Geological anomalies of catchment areas can have a significant influence on surface waters. EQRs of the indices used in national biomonitoring were low particularly for diatoms in unimpacted River Kapsajoki, indicating that more adequate reference conditions would have allowed this river to exhibit even higher EQR values. The Kittilä area belongs to the Central Lapland Greenstone Belt. In this area, bedrock is largely alkaline, and due to weathering of rocks (Johansson & Tarvainen, 1997), water pH and specific conductivity are typically high in surface waters (Tenhola & Tarvainen, 2008). The mineral influence is also evident as a distinct composition of diatom communities in streams in this area (Mykrä et al., 2021). Our results thus suggested that BACI designs with locally replicated sampling would allow a more reliable assessment of environmental impacts in these areas than regional reference conditions that do not incorporate local geochemical conditions.
The bedrock of the Talvivaara area is dominated by black schist, which is rich in sulphur and among the most easily weathered rocks in Finland (Loukola-Ruskeeniemi et al., 1991, 1998). Because of black schist, water pH is often low, and metal concentrations are high in small headwater streams in the area, leading to species-poor communities of diatoms and macroinvertebrates in these streams (Annala et al., 2014; Tolkkinen et al., 2013). We did not sample an independent reference lake and therefore lacked information about the potential effects of black schist on lakes of the area. However, only a minor part (312 km2) of the catchment area of Lake Nuasjärvi (7478 km2) belongs to Talvivaara, and it is therefore likely that natural background concentrations of metals and other substances reaching Lake Nuasjärvi have been low, with little influence on lake communities before mining. Although the background influence of geochemistry was much weaker in Lake Nuasjärvi than in River Loukinen, the BACI design with temporally replicated sampling in both impacted and reference sites provided a better picture of the mining impacts than would have been possible by focusing on only a few sites in the impacted area.
Conclusions
Sampling before and after impact is a prerequisite for the detection of temporal changes in biological communities. Our results showed that mining impacts on aquatic communities can be highly variable and may depend on other anthropogenic activities and past loadings. Frameworks based on space-for-time substitution, such as typologies of water bodies, have low power in the detection of such impacts. Sampling of impacted and control sites from the same location with comparable background environmental conditions also enables separating the effects of anthropogenic activities and natural background variability, which is highly important in areas with mineral influence.

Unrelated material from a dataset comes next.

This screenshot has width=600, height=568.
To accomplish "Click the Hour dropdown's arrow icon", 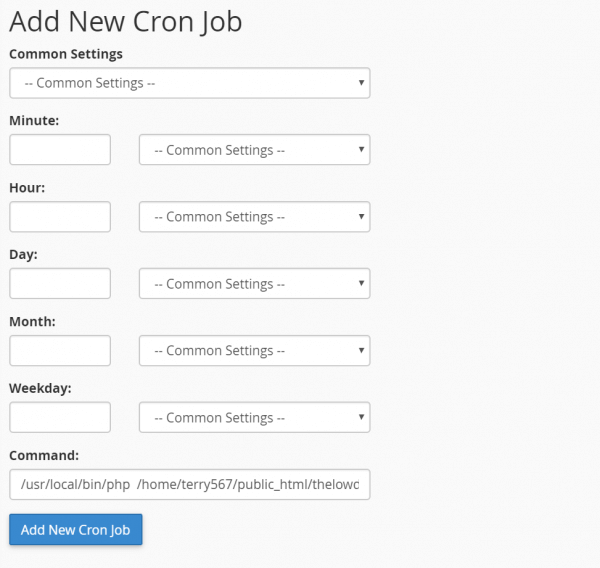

Our results further highlight the use of multiple taxonomic groups in the assessment as algae, and macroinvertebrates were differentially sensitive to mining discharges. Lake profundal is likely the most critical environment with respect to the detection of mining impacts in lakes. Assessment of pelagic algae, zooplankton and fish would have provided more insight on the effects of the loadings in Lake Nuasjärvi. Including organisms from different trophic levels in biomonitoring programmes would be important in general to get a more holistic understanding of the ecological condition of the system and the cascading effects of stressors.
Data availability
The datasets generated and analyzed in this study are available from the corresponding author upon request.
References
Anderson, M. J. (2001). A new method for non-parametric multivariate analysis of variance. Australian Journal of Ecology, 26, 32–46. https://doi.org/10.1111/j.1442-9993.2001.01070.pp.x
Annala, M., Mykrä, H., Tolkkinen, M., Kauppila, T., & Muotka, T. (2014). Are biological communities in naturally unproductive streams resistant to additional anthropogenic stressors? Ecological Applications, 24, 1887–1897. https://doi.org/10.1890/13-2267.1
Aroviita, J., Mykrä, H., Muotka, T., & Hämäläinen, H. (2009). Influence of geographical extent on typology- and model-based assessments of taxonomic completeness of river macroinvertebrates. Freshwater Biology, 54, 1774–1787. https://doi.org/10.1111/j.1365-2427.2009.02210.x
Aroviita, J., Mitikka, S., & Vienonen, S. (Eds.) (2019). Pintavesien tilan luokittelu ja arviointiperusteet vesienhoidon kolmannella kaudella. Suomen ympäristökeskuksen raportteja, 37, 152–159.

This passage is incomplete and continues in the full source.